International Airlines Group, the company formed from the merger of British Airways and Iberia, has become the latest carrier to warn of the threat of high oil prices, which overshadowed a solid set of quarterly figures.
The firm said higher fuel costs would cost it an additional €100m this year. It also estimated €90m-100m would be lost because of the Japan earthquake and the civil unrest in North Africa and the Middle East.
The quarterly results, the first since the merger of the two airlines, showed losses narrow on rising revenues.
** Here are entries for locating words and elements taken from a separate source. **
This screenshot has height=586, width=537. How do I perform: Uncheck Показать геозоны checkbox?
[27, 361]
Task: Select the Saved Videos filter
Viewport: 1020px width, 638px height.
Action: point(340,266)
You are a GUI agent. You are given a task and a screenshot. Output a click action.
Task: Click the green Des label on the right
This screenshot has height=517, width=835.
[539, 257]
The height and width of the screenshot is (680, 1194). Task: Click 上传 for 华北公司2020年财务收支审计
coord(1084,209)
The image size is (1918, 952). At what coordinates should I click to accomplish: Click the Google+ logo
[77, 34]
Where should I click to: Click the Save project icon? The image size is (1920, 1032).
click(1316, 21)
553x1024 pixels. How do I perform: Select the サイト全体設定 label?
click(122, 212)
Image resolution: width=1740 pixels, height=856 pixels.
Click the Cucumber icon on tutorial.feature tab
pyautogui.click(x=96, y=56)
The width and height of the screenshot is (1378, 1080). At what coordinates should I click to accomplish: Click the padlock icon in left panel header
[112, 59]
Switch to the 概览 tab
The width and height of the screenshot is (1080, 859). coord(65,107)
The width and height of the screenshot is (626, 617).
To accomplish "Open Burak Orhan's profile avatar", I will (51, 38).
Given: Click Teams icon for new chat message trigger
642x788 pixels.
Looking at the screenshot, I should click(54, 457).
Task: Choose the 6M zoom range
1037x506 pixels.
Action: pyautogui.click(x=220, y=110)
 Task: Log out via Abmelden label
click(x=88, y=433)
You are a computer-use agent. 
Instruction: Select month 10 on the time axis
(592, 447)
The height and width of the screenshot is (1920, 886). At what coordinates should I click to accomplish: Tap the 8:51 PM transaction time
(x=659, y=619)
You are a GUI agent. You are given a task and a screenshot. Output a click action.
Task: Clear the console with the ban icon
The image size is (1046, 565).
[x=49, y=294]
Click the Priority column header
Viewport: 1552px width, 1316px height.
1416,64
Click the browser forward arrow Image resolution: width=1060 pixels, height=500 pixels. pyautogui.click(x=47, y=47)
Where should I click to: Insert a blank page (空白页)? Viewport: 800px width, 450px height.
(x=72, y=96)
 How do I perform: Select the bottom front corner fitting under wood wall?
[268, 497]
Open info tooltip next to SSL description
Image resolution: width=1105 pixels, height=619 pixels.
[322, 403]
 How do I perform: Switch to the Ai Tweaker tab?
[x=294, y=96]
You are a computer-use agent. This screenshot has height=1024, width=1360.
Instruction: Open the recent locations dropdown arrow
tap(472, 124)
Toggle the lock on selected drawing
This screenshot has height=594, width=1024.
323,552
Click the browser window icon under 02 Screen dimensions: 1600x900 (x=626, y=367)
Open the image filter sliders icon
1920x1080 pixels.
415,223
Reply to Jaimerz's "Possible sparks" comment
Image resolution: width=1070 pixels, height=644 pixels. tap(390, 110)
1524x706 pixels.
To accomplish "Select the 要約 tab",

These narrowed to a loss of €47m in the first quarter of the year, down from a €273m loss a year ago.
Revenues rose 15.4 percent on the year as business volumes recovered, and despite a 31 percent rise in fuel costs.
Willie Walsh, the chief executive of IAG said: “Fuel costs remain the big challenge facing the industry.”
However, he said the firm had progressed in cutting its non-fuel costs, with unit costs excluding currency changes down 7.6 percent.
“The continued focus on cost control has been achieved while we have seen some measured increases in capacity. We have been able to increase capacity without additional aircraft and employees.”
Passenger numbers rose only 3.2 percent, but passenger revenues rose 15 percent as customers spent more and a larger proportion went for higher class seats.
Cargo performed strongly, with 25 percent higher.
The carrier added that its long-haul business was “stable, with strength in the premium sector” but remarked upon tough competition in the European short-haul sector.